The current proposal before Congress, the PROSPER Act, continues two FAFSA simplification practices currently in place that allow applicants to fill in fewer questions regardless of when they apply for aid. The PROSPER Act also advances two new ideas for making the form easier to complete:
- First, it requires that applicants have access to complete the FAFSA on a mobile device.
- Second, it lets families making under $100,000 per year skip certain questions related to their assets.
Both changes are laudable, have the potential to make the form easier for today’s students and keep middle-income families from answering questions that are unlikely to impact their final aid package.
However, more can be done to truly simplify the process for more students — without sacrificing state-level alignment.
In Simplification May Not Be So Simple, we asked states what FAFSA data elements were most important to them. We found that states are largely reliant on the Estimated Family Contribution and date that the form was filed to determine eligibility for state aid. According to our research, neither of the simplification proposals in the PROSPER Act risk compromising state-level alignment; in fact, they may not go far enough.

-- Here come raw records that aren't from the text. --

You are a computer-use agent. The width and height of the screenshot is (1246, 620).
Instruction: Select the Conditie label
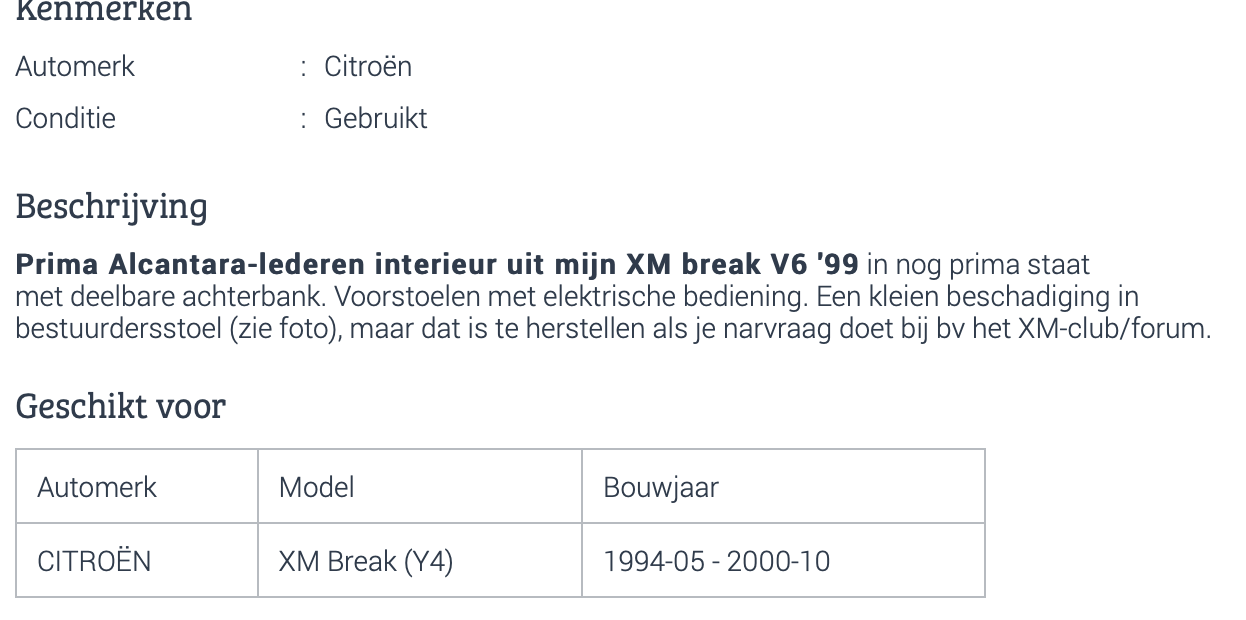tap(66, 119)
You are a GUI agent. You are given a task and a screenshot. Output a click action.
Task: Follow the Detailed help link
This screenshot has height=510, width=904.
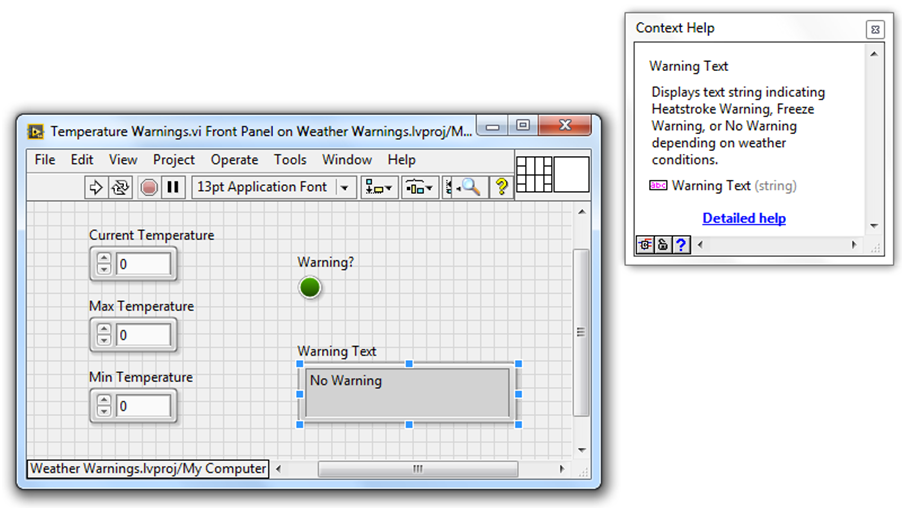coord(744,218)
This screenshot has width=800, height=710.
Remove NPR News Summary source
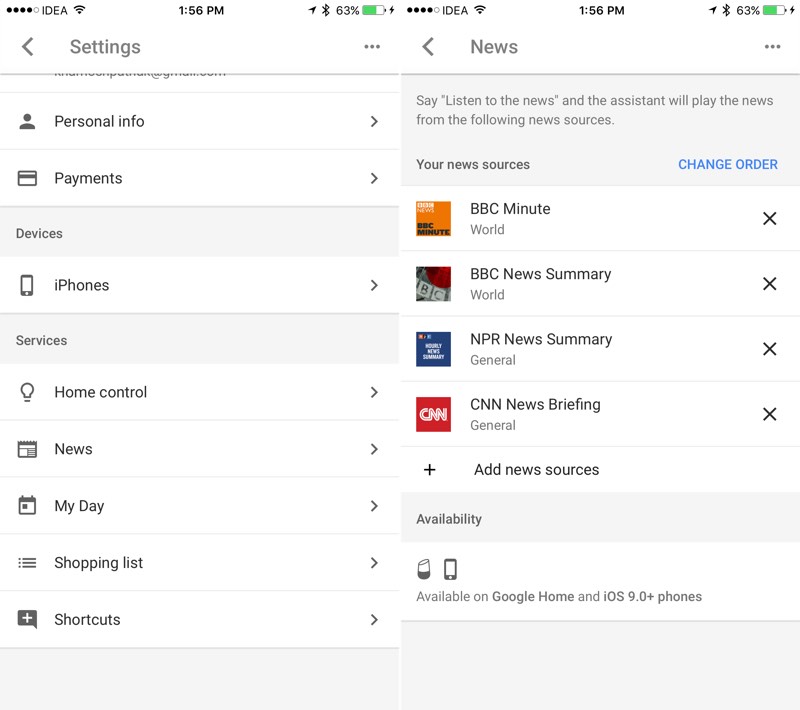point(769,349)
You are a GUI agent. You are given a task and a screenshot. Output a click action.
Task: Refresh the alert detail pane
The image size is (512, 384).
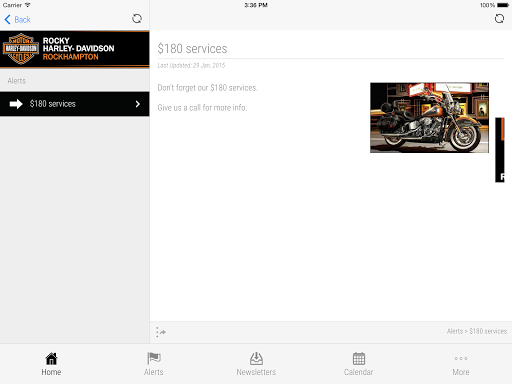[499, 19]
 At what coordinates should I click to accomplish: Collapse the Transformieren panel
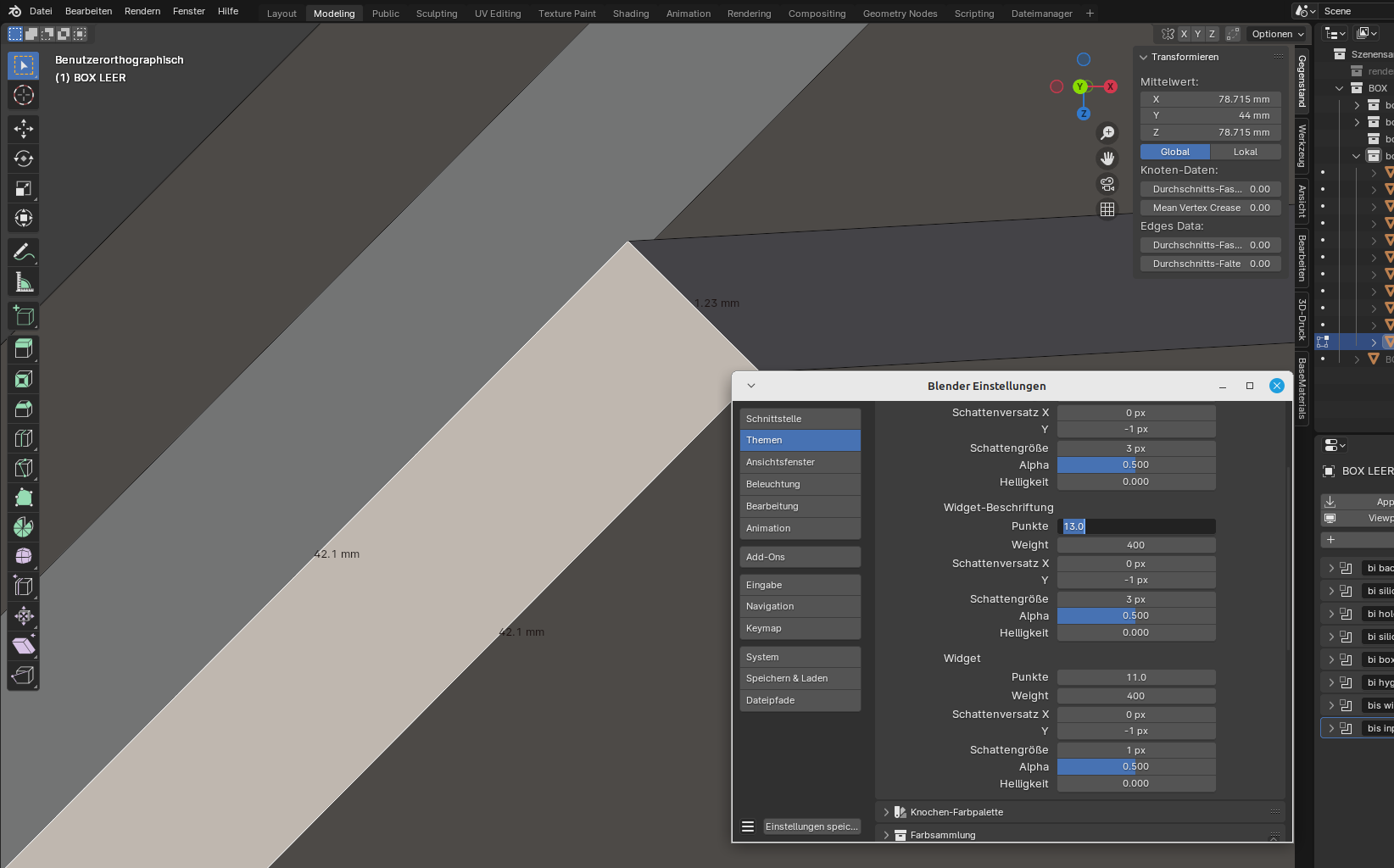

Allowing mobile access to the FAFSA is just that: access. It does not make the questions on the form simpler to understand or answer, and does not serve students without access to mobile devices. Allowing some middle-income families to skip asset questions simplifies it for a few, but that does not make it any easier for low-income students to go through the process.
States must be involved in simplification conversations to ensure that current alignment is preserved. However, federal lawmakers can do more than what is proposed in the PROSPER Act, while still preserving state alignment.